Date: Tue, 6 Apr 1999 10:42:01 EDT
Subject: Probability-Can't get it.
To: QandQ@MathCentral.uregina.ca

The probabilities of being an "instant winner" of \$25 or \$50 in a lottery are 1/600 and 1/1200, respectively. The mathematical expectation of being an "instant winner" of \$25 or \$50 is?

Hi
First you need to assume that on a single draw you can't be both a \$25 winner and a \$50 winner. You can win one or the other but not both. If it is possible to be both a \$25 and a \$50 winner on the same draw then you need more information to find the expectation.

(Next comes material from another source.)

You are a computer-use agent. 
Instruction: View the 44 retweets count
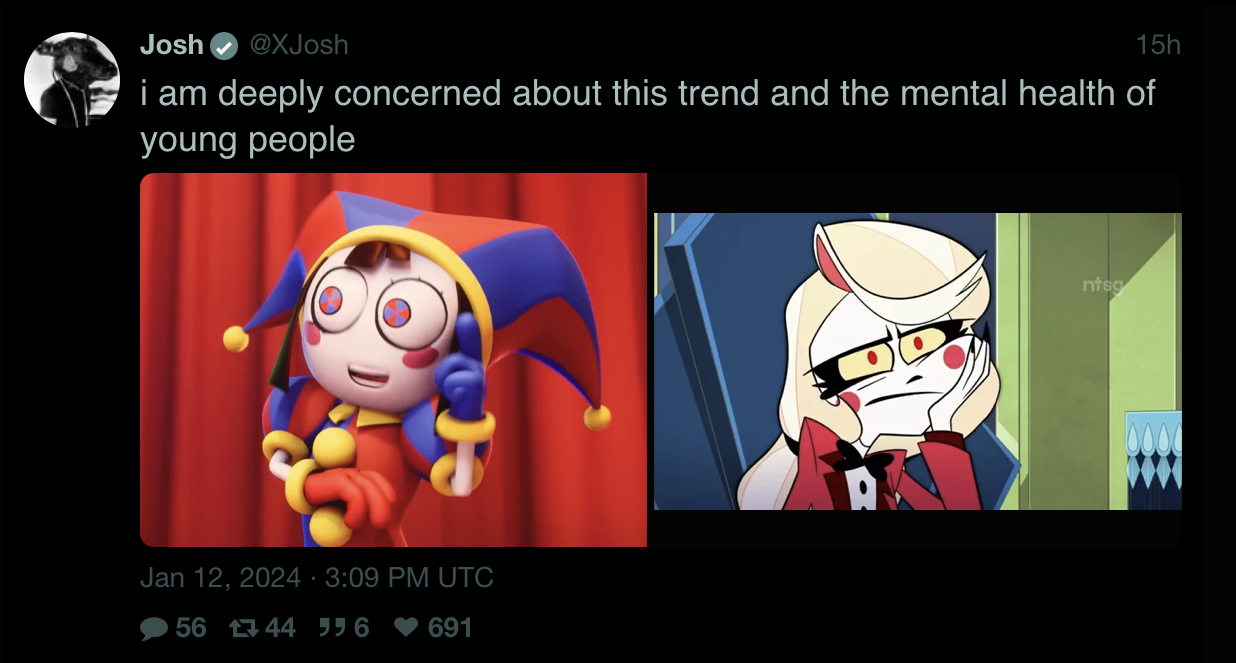point(281,628)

The prob of winning \$25 is 2/1200 and the prob of winning \$50 is 1/1200. This means that, in the long run, for every 1200 tickets you buy, there are 2 that will be \$25 winners and 1 that will be a \$50 winner. So, on the average for every 1200 tickets you buy:
 2 are \$25 winners for a total winning of \$50 1 is a \$50 winner for a total winning of \$50 1197 are losers for a total winning of \$0
Thus you have a grand total winning of \$100 on 1200 tickets or an average winning of \$100/1200 = \$0.0833 per ticket. This is the expectation or expected winning, eight and one third cents.